_Supplied text_.
(begin)

Floating Roof Stability

1
Floating Roof Stability
This presentation is provided to clarify the
issues surrounding the current budget proposal to
fund the SC-AST project Seismic Sloshing Waves.
Really the project is to do the technical work
needed to understand the behavior of floating
roofs under any load conditions including
sloshing waves. Many floating roofs exist which
do not meet the broad API 650 strength
requirements outlined in API 650 Appendices C and
H. However, the industry takes the vendor
communities word for it that they have provided
sufficient strengh to meet the standards. Many
examples and case histories show that this is not
the case. By performing this work not only with
the basic requirements provide the industry with
a tool to easily assess the strength of floating
roofs to perform as intended but the work will
provide the basis for designs needed in regions
and areas subject to seismic activity. Also
attached is the original API proposal that was
submitted to the CRE during the last meeting
cycle.
2
Pre-Read Background

• These slides will not be covered on the call but
  are provided for background in order to get all
  on the same page prior to the call

3
Is Your Facility Vulnerable
This map shows the basic regions where this work
will have the highest impact
4
Floating Roof Critical to Tank Safety

• Vaporization stopped
• Caps fire risk to rim fires (minor events)
• Reduces fire protection needs (foam, etc) to rim
  area (not tank area)
• Prevents escalation to fully involved tank and
  terminal fires
• Single most important fire and safety defense of
  all tank components

5
Floating Roof Vulnerabilities

• Floating roofs are vulnerable to
• Sinking
• Rain (In Houston, Storm Allison caused over 100
  floating roofs to sink)
• Gas (as from producing or pipeline operations)
• Corrosion
• API 650 has performance based rules which have
  proven to be inadequate

6
Why Is API 650 Inadequate

• Rules require 2 flooded compartments plus
  centerdeck and,
• 10 inches of rain in 24 hours
• Performance based rules are fine
• But nobody knows how to design to the rules
• Result is the industry depends on vendors for
  this
• There have been many suits resulting from sunk
  floating roofs
• Industry needs to have simple rules, tables and
  formulas that ensure roof is strong enough for
  this
• This information needs to be in the hands of
  industry, not just for vendors to use

7
Seismic Background

• Seismic technology changed so codes changed
• API 650 Appendix E revised accordingly
• But job is only half complete
• Seismic Committee intended to address
• Tank shell and bottom first (appendix E does
  this)

(end)

_Records supplied_.

(begin)

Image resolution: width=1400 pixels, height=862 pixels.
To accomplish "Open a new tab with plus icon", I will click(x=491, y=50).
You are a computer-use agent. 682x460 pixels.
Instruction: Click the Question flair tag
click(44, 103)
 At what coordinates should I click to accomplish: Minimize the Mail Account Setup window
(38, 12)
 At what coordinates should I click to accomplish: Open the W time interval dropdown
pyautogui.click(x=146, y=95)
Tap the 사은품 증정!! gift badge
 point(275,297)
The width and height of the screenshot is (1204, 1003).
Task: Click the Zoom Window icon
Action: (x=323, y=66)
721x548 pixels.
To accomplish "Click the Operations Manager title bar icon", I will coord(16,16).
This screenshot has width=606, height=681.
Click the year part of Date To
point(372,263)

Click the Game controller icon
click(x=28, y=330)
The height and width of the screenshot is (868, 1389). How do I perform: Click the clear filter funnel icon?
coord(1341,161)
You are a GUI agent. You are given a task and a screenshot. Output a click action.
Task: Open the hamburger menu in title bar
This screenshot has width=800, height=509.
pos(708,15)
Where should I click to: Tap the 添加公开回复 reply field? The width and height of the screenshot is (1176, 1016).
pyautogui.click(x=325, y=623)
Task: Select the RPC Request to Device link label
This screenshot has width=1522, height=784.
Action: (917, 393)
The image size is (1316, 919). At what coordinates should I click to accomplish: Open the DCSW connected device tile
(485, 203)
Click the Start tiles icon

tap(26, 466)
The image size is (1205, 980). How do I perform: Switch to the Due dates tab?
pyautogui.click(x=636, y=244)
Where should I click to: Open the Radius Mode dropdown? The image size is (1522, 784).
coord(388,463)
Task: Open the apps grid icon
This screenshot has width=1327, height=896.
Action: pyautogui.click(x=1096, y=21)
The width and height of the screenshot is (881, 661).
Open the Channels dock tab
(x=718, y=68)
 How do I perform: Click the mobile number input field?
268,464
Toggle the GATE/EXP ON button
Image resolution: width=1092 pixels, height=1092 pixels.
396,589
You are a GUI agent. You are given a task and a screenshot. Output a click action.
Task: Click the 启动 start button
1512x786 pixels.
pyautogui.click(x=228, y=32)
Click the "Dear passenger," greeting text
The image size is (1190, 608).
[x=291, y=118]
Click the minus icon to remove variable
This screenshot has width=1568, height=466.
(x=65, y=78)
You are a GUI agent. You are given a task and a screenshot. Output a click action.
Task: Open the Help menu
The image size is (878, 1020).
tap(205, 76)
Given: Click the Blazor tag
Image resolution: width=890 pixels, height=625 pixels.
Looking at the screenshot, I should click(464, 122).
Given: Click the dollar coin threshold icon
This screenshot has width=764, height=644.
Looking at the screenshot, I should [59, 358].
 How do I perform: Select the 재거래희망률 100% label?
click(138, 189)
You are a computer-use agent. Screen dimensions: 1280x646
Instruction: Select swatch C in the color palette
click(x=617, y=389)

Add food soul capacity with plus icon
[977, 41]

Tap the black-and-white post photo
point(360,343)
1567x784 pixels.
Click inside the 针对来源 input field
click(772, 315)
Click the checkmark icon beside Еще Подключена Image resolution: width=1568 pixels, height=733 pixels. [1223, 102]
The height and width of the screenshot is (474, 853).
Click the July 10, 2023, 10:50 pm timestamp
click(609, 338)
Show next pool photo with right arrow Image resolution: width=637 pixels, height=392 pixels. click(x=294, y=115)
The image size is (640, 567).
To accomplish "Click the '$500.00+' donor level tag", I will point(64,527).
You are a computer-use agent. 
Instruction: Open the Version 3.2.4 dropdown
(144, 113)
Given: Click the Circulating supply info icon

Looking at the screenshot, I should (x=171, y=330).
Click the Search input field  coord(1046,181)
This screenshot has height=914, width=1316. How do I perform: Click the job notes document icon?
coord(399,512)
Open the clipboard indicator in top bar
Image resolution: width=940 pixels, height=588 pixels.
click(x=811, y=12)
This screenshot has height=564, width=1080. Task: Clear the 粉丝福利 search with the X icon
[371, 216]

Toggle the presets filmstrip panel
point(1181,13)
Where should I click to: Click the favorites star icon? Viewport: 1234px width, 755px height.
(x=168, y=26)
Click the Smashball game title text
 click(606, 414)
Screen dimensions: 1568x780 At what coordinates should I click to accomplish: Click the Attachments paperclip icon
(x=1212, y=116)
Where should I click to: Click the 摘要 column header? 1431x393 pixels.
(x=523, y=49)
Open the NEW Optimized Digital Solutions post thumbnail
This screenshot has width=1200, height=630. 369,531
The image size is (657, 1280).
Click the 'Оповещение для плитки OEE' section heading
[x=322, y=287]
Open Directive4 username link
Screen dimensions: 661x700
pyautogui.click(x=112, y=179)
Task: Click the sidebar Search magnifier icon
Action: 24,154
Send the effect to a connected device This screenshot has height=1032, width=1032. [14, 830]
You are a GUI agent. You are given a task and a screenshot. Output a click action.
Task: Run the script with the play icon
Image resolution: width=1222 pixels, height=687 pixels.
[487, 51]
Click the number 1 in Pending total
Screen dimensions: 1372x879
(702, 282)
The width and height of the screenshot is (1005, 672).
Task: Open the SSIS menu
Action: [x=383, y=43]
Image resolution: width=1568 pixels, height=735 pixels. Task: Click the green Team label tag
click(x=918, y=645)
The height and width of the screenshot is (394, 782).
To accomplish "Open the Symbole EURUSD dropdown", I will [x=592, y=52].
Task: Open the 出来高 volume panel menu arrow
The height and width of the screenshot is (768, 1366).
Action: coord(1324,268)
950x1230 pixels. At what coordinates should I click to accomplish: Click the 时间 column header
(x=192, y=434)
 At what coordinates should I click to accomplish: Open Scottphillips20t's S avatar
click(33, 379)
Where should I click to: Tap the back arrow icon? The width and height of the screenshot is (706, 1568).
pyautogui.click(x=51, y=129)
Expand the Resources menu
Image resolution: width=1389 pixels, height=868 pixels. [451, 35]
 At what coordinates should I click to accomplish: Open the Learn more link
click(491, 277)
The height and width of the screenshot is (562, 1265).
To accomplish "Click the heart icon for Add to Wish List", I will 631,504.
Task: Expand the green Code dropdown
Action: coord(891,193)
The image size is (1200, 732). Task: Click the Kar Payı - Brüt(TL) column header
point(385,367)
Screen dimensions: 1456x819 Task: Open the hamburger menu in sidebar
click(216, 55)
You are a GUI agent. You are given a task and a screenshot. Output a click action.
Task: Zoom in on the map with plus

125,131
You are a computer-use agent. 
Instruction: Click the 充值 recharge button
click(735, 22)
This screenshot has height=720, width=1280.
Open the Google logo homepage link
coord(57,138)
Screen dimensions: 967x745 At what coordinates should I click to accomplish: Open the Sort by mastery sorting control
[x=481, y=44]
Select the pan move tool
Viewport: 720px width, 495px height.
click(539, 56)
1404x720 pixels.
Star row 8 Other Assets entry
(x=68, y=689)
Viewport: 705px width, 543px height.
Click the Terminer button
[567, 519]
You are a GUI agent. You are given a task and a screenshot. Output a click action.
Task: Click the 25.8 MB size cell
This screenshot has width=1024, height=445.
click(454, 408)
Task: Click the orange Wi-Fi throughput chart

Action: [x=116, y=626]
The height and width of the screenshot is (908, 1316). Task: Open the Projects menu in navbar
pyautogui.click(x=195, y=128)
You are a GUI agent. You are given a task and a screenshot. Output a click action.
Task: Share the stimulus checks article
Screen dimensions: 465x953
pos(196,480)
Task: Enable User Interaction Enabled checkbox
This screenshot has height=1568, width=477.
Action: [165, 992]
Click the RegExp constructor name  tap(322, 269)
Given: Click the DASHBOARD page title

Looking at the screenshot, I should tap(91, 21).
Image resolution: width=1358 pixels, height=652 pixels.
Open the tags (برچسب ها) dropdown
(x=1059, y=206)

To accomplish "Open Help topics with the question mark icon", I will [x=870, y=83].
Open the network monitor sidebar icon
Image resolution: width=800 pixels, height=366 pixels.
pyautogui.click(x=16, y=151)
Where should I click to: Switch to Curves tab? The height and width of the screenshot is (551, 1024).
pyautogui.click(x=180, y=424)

(end)

_Problems to solve_.
a – According to the floating roof stability text, how many floating roofs did Storm Allison cause to sink in Houston?
b – Recast the lines of the records starting at the line that contains "Send the effect" and ending at the line that contains "Action: coord(1324,268)" as a Markdown table with the columns n and Line, one row per line, leaving out blank lines.

_Exercise solutions_.
a – Over 100 floating roofs.

b –
| n | Line |
|---|---|
| 1 | Send the effect to a connected device This screenshot has height=1032, width=1032. [14, 830] |
| 2 | You are a GUI agent. You are given a task and a screenshot. Output a click action. |
| 3 | Task: Run the script with the play icon |
| 4 | Image resolution: width=1222 pixels, height=687 pixels. |
| 5 | [487, 51] |
| 6 | Click the number 1 in Pending total |
| 7 | Screen dimensions: 1372x879 |
| 8 | (702, 282) |
| 9 | The width and height of the screenshot is (1005, 672). |
| 10 | Task: Open the SSIS menu |
| 11 | Action: [x=383, y=43] |
| 12 | Image resolution: width=1568 pixels, height=735 pixels. Task: Click the green Team label tag |
| 13 | click(x=918, y=645) |
| 14 | The height and width of the screenshot is (394, 782). |
| 15 | To accomplish "Open the Symbole EURUSD dropdown", I will [x=592, y=52]. |
| 16 | Task: Open the 出来高 volume panel menu arrow |
| 17 | The height and width of the screenshot is (768, 1366). |
| 18 | Action: coord(1324,268) |